*** Block opens ***

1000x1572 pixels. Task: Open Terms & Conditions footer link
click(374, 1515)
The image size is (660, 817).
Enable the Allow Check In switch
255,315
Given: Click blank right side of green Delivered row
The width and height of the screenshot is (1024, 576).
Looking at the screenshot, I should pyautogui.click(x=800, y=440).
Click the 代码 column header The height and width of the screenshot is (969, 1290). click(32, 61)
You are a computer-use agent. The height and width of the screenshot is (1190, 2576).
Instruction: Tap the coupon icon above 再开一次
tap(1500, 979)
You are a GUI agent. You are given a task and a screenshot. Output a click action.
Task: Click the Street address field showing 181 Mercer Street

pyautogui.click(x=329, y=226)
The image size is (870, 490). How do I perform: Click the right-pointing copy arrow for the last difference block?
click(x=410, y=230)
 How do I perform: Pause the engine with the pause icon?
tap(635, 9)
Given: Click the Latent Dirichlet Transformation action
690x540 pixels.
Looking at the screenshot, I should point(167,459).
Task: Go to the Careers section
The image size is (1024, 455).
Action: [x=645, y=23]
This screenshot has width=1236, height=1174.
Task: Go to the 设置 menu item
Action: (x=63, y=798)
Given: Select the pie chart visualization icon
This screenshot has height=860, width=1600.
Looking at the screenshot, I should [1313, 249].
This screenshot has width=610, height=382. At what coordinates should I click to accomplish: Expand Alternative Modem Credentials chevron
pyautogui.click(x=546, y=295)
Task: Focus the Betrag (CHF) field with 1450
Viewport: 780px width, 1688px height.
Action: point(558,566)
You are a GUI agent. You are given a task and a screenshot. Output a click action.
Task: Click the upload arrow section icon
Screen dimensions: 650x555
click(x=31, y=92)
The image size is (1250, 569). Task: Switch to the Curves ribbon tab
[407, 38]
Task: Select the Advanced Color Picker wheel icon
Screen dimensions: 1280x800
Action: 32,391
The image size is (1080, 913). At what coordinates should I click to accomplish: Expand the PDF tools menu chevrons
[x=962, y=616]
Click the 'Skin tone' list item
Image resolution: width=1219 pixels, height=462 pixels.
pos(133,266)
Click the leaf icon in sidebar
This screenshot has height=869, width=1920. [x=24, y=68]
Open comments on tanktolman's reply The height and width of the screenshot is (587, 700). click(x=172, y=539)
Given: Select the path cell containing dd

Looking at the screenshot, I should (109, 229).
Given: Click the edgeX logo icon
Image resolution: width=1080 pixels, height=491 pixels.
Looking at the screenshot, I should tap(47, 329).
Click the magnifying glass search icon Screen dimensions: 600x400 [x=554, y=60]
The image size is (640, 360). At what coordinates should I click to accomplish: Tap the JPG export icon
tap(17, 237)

*** Block closes ***

__TASK DIRECTIONS__: The required output is the entries from their opening line through the line holding "Given: Click blank", repeated exactly, with both end lines kept.

__ANSWER TO THIS PROBLEM__:
1000x1572 pixels. Task: Open Terms & Conditions footer link
click(374, 1515)
The image size is (660, 817).
Enable the Allow Check In switch
255,315
Given: Click blank right side of green Delivered row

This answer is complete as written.